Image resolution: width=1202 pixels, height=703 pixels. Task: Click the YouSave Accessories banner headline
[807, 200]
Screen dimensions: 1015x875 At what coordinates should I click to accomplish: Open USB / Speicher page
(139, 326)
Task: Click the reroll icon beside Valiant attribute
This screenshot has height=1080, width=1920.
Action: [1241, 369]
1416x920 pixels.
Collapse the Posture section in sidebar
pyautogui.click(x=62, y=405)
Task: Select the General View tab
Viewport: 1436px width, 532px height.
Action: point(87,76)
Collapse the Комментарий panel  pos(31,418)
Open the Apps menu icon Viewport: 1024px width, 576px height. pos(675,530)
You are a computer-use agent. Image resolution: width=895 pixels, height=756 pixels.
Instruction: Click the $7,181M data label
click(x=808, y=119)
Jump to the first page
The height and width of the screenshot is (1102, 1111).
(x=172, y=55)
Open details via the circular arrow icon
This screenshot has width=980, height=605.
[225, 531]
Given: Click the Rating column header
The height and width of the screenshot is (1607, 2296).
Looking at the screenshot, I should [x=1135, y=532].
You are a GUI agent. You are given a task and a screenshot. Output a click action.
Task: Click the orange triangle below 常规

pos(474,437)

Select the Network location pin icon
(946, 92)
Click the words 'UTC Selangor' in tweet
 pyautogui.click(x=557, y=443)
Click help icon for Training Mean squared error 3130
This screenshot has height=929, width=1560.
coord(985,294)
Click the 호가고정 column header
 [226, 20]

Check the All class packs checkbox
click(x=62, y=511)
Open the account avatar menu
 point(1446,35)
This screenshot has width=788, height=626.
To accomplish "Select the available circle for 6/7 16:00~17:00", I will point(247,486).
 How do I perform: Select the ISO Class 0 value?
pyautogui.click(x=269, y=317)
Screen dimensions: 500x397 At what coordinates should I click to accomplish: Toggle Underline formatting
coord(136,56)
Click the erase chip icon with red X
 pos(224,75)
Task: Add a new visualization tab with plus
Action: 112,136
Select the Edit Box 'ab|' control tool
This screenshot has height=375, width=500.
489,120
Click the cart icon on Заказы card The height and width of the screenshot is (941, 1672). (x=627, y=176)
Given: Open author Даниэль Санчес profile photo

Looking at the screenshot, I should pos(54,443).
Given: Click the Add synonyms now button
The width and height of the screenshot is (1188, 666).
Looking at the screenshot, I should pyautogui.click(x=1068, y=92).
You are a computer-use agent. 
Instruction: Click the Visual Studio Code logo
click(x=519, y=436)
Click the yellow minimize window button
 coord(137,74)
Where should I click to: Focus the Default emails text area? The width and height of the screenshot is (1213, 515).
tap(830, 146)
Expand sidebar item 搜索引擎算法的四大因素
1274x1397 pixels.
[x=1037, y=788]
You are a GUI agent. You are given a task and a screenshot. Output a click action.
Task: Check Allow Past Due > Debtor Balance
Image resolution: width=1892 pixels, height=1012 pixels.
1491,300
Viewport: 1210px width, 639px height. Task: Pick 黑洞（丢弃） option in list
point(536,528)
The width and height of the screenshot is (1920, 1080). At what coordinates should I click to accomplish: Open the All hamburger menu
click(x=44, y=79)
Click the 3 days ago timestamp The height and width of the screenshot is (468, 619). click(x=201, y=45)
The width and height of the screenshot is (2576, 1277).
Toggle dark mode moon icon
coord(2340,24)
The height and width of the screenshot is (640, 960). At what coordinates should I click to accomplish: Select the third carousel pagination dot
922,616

_WHAT IS NEEDED_
Each record is to be repeated exactly.

_EXERCISE ANSWER_
Image resolution: width=1202 pixels, height=703 pixels. Task: Click the YouSave Accessories banner headline
[807, 200]
Screen dimensions: 1015x875 At what coordinates should I click to accomplish: Open USB / Speicher page
(139, 326)
Task: Click the reroll icon beside Valiant attribute
This screenshot has height=1080, width=1920.
Action: [1241, 369]
1416x920 pixels.
Collapse the Posture section in sidebar
pyautogui.click(x=62, y=405)
Task: Select the General View tab
Viewport: 1436px width, 532px height.
Action: point(87,76)
Collapse the Комментарий panel  pos(31,418)
Open the Apps menu icon Viewport: 1024px width, 576px height. pos(675,530)
You are a computer-use agent. Image resolution: width=895 pixels, height=756 pixels.
Instruction: Click the $7,181M data label
click(x=808, y=119)
Jump to the first page
The height and width of the screenshot is (1102, 1111).
(x=172, y=55)
Open details via the circular arrow icon
This screenshot has width=980, height=605.
[225, 531]
Given: Click the Rating column header
The height and width of the screenshot is (1607, 2296).
Looking at the screenshot, I should [x=1135, y=532].
You are a GUI agent. You are given a task and a screenshot. Output a click action.
Task: Click the orange triangle below 常规

pos(474,437)

Select the Network location pin icon
(946, 92)
Click the words 'UTC Selangor' in tweet
 pyautogui.click(x=557, y=443)
Click help icon for Training Mean squared error 3130
This screenshot has height=929, width=1560.
coord(985,294)
Click the 호가고정 column header
 [226, 20]

Check the All class packs checkbox
click(x=62, y=511)
Open the account avatar menu
 point(1446,35)
This screenshot has width=788, height=626.
To accomplish "Select the available circle for 6/7 16:00~17:00", I will point(247,486).
 How do I perform: Select the ISO Class 0 value?
pyautogui.click(x=269, y=317)
Screen dimensions: 500x397 At what coordinates should I click to accomplish: Toggle Underline formatting
coord(136,56)
Click the erase chip icon with red X
 pos(224,75)
Task: Add a new visualization tab with plus
Action: 112,136
Select the Edit Box 'ab|' control tool
This screenshot has height=375, width=500.
489,120
Click the cart icon on Заказы card The height and width of the screenshot is (941, 1672). (x=627, y=176)
Given: Open author Даниэль Санчес profile photo

Looking at the screenshot, I should pos(54,443).
Given: Click the Add synonyms now button
The width and height of the screenshot is (1188, 666).
Looking at the screenshot, I should pyautogui.click(x=1068, y=92).
You are a computer-use agent. 
Instruction: Click the Visual Studio Code logo
click(x=519, y=436)
Click the yellow minimize window button
 coord(137,74)
Where should I click to: Focus the Default emails text area? The width and height of the screenshot is (1213, 515).
tap(830, 146)
Expand sidebar item 搜索引擎算法的四大因素
1274x1397 pixels.
[x=1037, y=788]
You are a GUI agent. You are given a task and a screenshot. Output a click action.
Task: Check Allow Past Due > Debtor Balance
Image resolution: width=1892 pixels, height=1012 pixels.
1491,300
Viewport: 1210px width, 639px height. Task: Pick 黑洞（丢弃） option in list
point(536,528)
The width and height of the screenshot is (1920, 1080). At what coordinates should I click to accomplish: Open the All hamburger menu
click(x=44, y=79)
Click the 3 days ago timestamp The height and width of the screenshot is (468, 619). click(x=201, y=45)
The width and height of the screenshot is (2576, 1277).
Toggle dark mode moon icon
coord(2340,24)
The height and width of the screenshot is (640, 960). At what coordinates should I click to accomplish: Select the third carousel pagination dot
922,616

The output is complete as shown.